In a sweeping crackdown on the so‑called Telegram marketplace ecosystem, the messaging giant has banned Huione Guarantee (also known as Haowang Guarantee) and Xinbi Guarantee, disrupting marketplaces that collectively processed more than $35 billion in USDT‑denominated transactions, according to a new report by TRM Labs.
These forums offered escrow and laundering services to cybercriminals and scam syndicates, including those operating pig‑butchering schemes.
Telegram’s move came in response to blockchain analytics firm Elliptic's investigation, which exposed the massive scale of Huione Guarantee: a Chinese‑language marketplace that had operated for years, facilitating fraud tools, stolen data, and illicit escrow services.
Yet while the ban shuttered these major platforms and deleted thousands of channels and aliases, it did little to stifle overall ecosystem activity.

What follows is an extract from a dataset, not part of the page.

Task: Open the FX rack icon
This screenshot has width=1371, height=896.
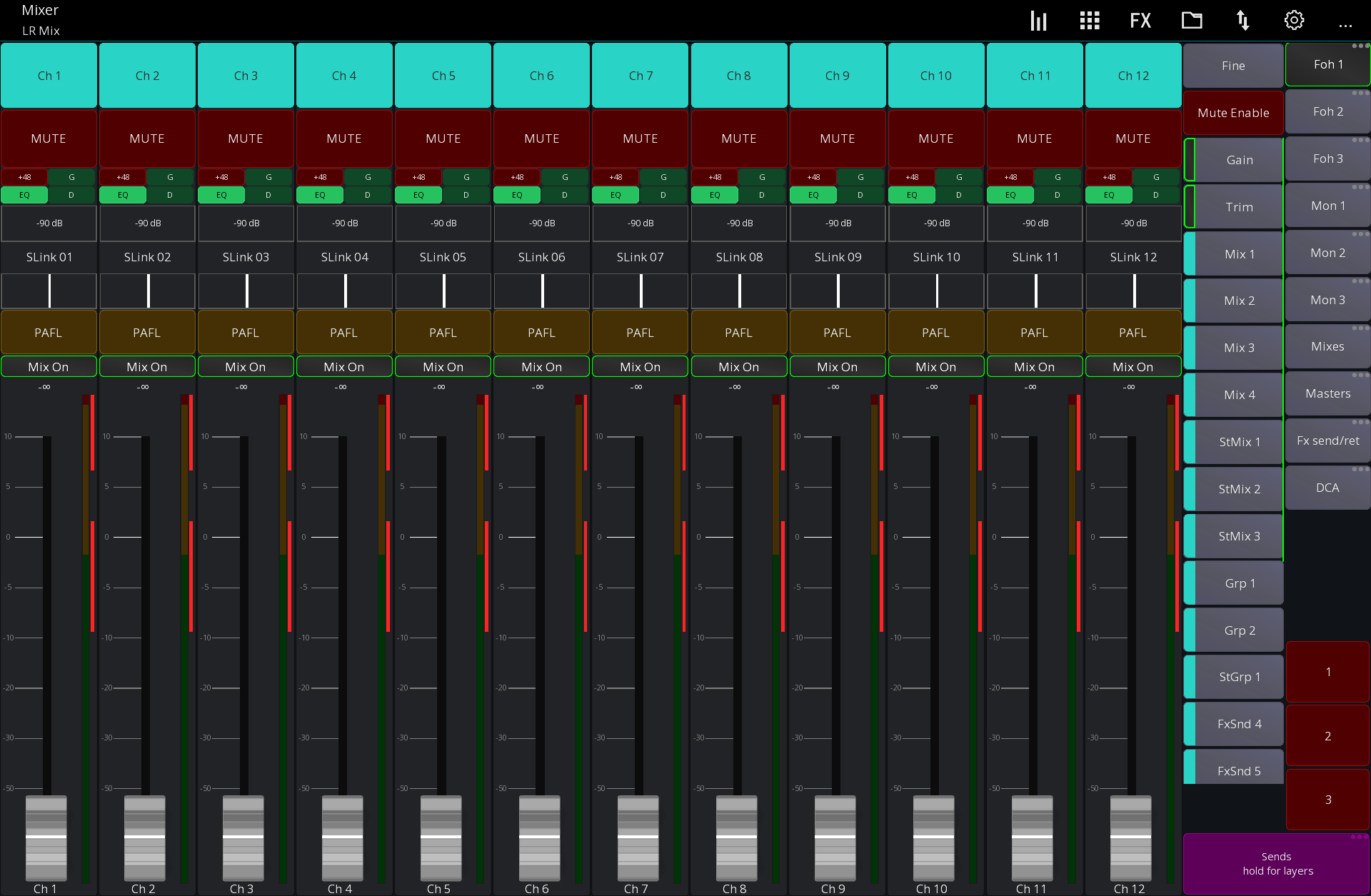Action: pyautogui.click(x=1140, y=20)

Instead, according to the TRM Labs report, transaction volume quickly shifted to Tudou Guarantee, a Telegram‑based platform in which Huione Group already held a stake.
Huione Guarantee’s volumes plunged by 50% from their 2024 peak, but Tudou saw a 70-fold increase in daily inflows, signaling a strategic migration of activity. Within days, Tudou’s user base and daily USDT volume neared the levels previously handled by Huione Guarantee, the report said.

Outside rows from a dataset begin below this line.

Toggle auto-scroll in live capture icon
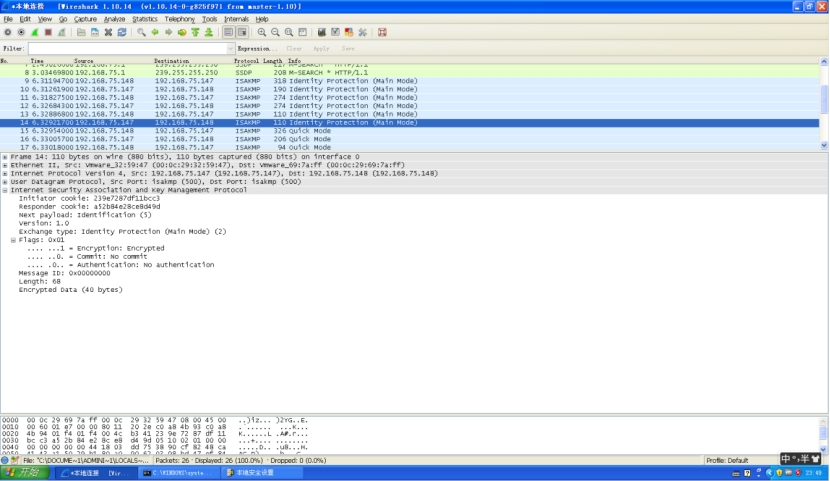 click(x=242, y=32)
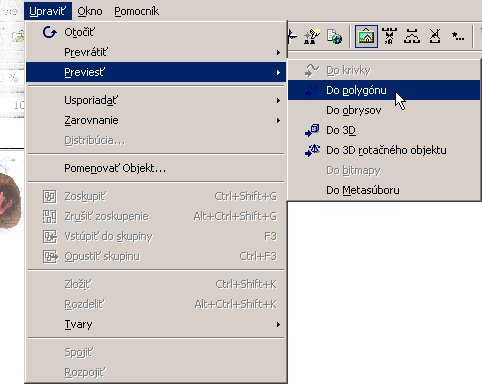Click the Previesť menu entry
Viewport: 482px width, 384px height.
[x=156, y=72]
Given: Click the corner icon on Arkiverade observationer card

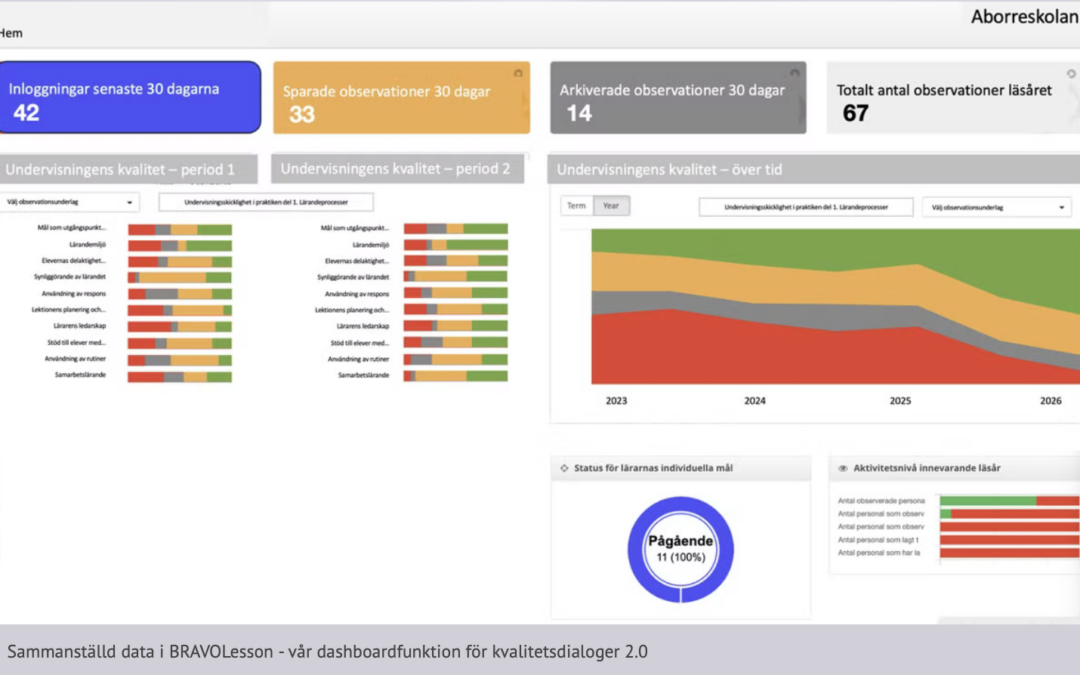Looking at the screenshot, I should tap(794, 73).
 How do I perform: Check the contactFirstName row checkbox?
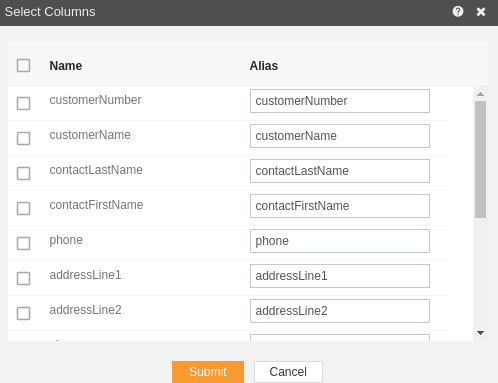[x=23, y=208]
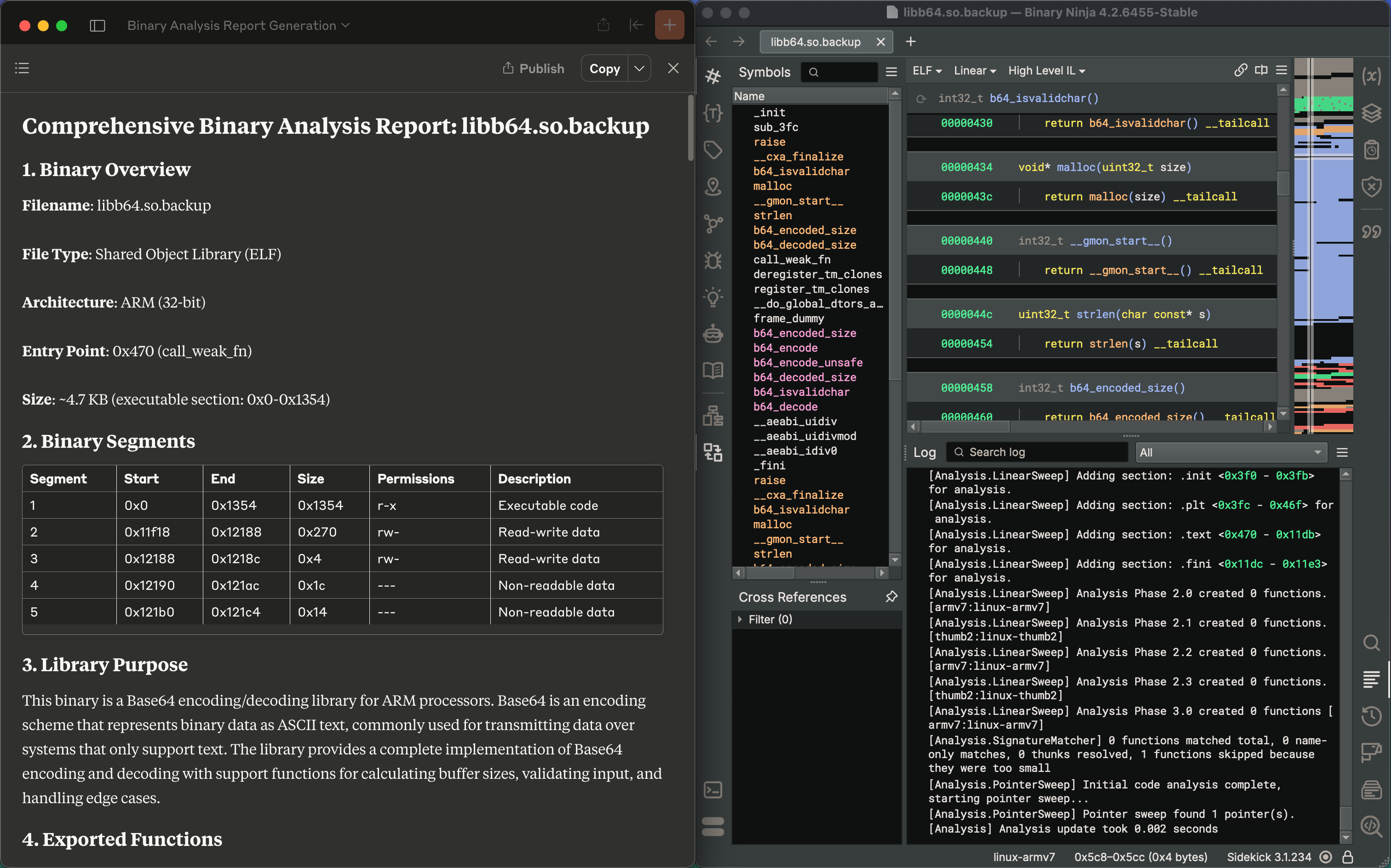Toggle the left sidebar panel in report app
Image resolution: width=1391 pixels, height=868 pixels.
coord(98,25)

Elliptic also identified more than 30 alternative guarantee platforms gaining traction in the wake of the purge, according to the report in May.
Xinbi Guarantee, banned the same day as Huione, rebounded quickly and saw a 90% surge in daily inflows after reappearing on Telegram under the same ID.
U.S. crackdown increases
Meanwhile, U.S. regulators ramped up the offense on Huione.
In early May, FinCEN issued a proposed Section 311 rule designating Huione Group a financial institution of primary money‑laundering concern. The rule cited at least $4 billion in illicit proceeds laundered from cyber heists, pig‑butchering fraud, and crypto scams between August 2021 and January 2025.
U.S. authorities escalated enforcement, naming Huione Group a money-laundering threat and sanctioning affiliated wallets and vendors. Later that month, OFAC imposed sanctions on Funnull Technology and two crypto wallets linked to Huione Group for facilitating pig‑butchering scams resulting in over $200 million in losses.
Despite the dismantling of its most visible back‑end, Huione Pay, the Group’s Cambodia‑based payment service provider, continues operations. The Huione umbrella also includes a crypto exchange and its own stablecoin, USDH, launched in an effort to evade restrictions tied to third‑party tokens like USDT.